Project Euler 247

题目

Squares under a hyperbola

Consider the region constrained by $1 \le x$ and $0 \le y \le \dfrac{1}{x}$.

Let $S_1$ be the largest square that can fit under the curve.

Let $S_2$ be the largest square that fits in the remaining area, and so on.

Let the index of $S_n$ be the pair (left, below) indicating the number of squares to the left of $S_n$ and the number of squares below $S_n$.

The diagram shows some such squares labelled by number.

$S_2$ has one square to its left and none below, so the index of $S_2$ is $(1,0)$.

It can be seen that the index of $S{32}$ is $(1,1)$ as is the index of $S{50}$.

$50$ is the largest $n$ for which the index of $S_n$ is $(1,1)$.

What is the largest $n$ for which the index of $S_n$ is $(3,3)$?

解决方案

假设当前正方形的左下角顶点为$(x_0,y_0)$，那么通过以下步骤可以计算这个正方形的最大边长：

1. 联立两个方程：$y=\dfrac{1}{x},y-y_0=x-x_0$，最终解得出右上角的定点为$(x,y)$
2. 这个正方形的边长为$x-x_0$。

为了进行加速，代码实现没有使用优先队列，而是使用了两次深度优先搜索：

• 第一次用于找到坐标为$(3,3)$的最小正方形，假设边长$l$。
• 第二次用于找到比$l$大的所有正方形边长。

两次搜索完成后，找到的个数加$1$就是答案。

由于第二次深度优先搜索递归深度太大，故使用非递归进行模拟。

代码

N = 3
M = 3
min_size = 1
ans = 1


def cal(x, y):
    b = y - x
    return (-b + (b ** 2 + 4) ** 0.5) / 2 - x


def dfs(x, y, fx, fy):
    if fx > N or fy > M:
        return
    size = cal(x, y)

--------------------------------

## 任务目标 A
将记录中从含 "Where should I click to: Click the 'Maximum" 的那一行到含 "Action: click(462, 634)" 的那一行（含首尾两行）整理成 Markdown 表格，分为"行号"和"内容"两列，空行不计入。

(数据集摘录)
--------------------------------

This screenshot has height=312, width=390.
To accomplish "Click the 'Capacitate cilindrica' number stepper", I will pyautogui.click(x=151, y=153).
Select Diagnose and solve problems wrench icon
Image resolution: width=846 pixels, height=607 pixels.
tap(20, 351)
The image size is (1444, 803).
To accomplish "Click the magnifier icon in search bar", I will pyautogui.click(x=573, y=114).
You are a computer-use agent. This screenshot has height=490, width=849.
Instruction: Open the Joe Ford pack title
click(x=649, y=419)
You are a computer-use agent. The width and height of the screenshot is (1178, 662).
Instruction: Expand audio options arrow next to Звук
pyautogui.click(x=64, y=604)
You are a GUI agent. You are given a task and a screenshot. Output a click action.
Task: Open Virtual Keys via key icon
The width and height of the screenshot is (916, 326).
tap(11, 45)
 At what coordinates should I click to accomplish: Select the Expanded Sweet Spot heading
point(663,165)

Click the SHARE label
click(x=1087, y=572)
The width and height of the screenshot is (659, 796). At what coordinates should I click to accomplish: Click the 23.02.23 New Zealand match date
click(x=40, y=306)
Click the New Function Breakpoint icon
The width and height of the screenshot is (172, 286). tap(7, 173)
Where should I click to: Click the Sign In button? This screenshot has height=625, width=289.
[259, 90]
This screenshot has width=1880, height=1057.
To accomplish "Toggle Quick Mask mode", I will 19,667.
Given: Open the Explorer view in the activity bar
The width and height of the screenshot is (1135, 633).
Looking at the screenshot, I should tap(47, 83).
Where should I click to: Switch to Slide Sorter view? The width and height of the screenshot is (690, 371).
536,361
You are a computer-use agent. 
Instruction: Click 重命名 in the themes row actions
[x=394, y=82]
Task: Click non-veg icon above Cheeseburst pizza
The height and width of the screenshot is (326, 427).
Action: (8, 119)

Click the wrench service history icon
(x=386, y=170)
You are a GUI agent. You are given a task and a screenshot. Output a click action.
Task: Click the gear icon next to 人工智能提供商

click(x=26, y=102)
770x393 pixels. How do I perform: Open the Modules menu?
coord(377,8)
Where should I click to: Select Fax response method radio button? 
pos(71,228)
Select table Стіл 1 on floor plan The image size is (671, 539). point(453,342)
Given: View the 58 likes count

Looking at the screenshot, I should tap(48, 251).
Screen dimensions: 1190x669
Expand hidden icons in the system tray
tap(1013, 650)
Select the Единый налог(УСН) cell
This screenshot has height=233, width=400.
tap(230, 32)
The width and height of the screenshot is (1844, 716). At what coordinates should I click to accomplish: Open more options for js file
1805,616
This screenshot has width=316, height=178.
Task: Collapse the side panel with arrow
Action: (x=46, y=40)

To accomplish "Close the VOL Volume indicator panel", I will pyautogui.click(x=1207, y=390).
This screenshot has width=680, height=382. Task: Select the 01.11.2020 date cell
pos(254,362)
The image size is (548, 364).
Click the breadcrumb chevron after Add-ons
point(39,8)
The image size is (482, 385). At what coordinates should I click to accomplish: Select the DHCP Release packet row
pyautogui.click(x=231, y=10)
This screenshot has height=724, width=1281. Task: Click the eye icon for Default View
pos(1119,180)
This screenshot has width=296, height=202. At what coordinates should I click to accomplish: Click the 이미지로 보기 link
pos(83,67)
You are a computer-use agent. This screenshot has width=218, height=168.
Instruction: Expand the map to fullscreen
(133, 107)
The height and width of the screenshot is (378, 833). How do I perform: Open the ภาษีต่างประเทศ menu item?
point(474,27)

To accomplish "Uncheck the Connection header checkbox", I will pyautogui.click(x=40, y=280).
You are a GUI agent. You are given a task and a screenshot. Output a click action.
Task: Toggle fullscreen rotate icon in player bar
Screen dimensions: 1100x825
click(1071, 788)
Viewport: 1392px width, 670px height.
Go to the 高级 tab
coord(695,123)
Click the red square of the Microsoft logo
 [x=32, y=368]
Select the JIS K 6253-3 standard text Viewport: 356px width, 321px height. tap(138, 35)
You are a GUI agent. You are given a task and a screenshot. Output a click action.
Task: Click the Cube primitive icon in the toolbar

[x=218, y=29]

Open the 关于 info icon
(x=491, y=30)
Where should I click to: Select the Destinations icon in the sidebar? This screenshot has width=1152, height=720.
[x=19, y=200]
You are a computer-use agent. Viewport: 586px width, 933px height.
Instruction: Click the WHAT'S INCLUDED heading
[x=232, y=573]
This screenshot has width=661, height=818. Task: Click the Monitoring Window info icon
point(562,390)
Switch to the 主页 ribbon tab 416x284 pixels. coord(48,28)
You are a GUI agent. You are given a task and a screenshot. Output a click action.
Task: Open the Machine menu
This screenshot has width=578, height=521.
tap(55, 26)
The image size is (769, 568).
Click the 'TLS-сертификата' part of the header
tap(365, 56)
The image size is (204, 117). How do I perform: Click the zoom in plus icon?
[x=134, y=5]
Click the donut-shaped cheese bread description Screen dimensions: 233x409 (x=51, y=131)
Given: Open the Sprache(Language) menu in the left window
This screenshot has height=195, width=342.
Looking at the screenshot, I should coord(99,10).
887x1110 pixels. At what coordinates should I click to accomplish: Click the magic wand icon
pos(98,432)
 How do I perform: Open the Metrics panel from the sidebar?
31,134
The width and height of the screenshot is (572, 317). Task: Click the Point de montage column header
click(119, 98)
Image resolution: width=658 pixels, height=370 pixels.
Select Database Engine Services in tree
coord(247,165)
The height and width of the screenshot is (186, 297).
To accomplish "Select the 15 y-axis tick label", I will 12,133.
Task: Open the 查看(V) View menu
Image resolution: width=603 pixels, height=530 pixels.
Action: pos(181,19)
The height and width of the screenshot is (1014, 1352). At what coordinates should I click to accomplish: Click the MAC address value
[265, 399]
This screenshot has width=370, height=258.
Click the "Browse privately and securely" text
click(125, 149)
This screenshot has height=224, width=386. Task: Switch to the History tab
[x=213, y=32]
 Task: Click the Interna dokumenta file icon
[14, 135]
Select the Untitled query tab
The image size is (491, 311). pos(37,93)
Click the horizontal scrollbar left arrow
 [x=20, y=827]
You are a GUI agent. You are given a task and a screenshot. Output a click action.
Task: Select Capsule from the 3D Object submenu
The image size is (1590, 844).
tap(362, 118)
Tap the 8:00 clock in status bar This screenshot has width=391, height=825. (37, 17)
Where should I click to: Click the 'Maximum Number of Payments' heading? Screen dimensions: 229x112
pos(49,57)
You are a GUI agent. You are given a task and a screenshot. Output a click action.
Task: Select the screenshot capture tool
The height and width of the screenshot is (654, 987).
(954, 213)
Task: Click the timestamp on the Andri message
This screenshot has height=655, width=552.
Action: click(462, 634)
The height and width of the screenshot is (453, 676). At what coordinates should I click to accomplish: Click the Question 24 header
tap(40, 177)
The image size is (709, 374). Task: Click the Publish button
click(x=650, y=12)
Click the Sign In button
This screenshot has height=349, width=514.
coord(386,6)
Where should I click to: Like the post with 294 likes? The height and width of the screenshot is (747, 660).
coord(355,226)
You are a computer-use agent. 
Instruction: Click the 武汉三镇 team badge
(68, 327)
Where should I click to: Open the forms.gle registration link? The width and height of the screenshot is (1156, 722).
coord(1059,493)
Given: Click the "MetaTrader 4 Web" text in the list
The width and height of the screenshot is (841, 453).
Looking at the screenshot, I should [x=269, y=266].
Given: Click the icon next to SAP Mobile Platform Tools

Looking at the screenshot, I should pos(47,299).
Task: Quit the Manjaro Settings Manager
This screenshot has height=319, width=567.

--------------------------------

## 任务目标 B
改写这篇 Project Euler 247 题解中从 "Let the index" 到 "labelled by number." 的部分，把其中的 "diagram" 换成 "figure"。

## 问题解答 A
| 行号 | 内容 |
|---|---|
| 1 | Where should I click to: Click the 'Maximum Number of Payments' heading? Screen dimensions: 229x112 |
| 2 | pos(49,57) |
| 3 | You are a GUI agent. You are given a task and a screenshot. Output a click action. |
| 4 | Task: Select the screenshot capture tool |
| 5 | The height and width of the screenshot is (654, 987). |
| 6 | (954, 213) |
| 7 | Task: Click the timestamp on the Andri message |
| 8 | This screenshot has height=655, width=552. |
| 9 | Action: click(462, 634) |

## 问题解答 B
Let the index of $S_n$ be the pair (left, below) indicating the number of squares to the left of $S_n$ and the number of squares below $S_n$.

The figure shows some such squares labelled by number.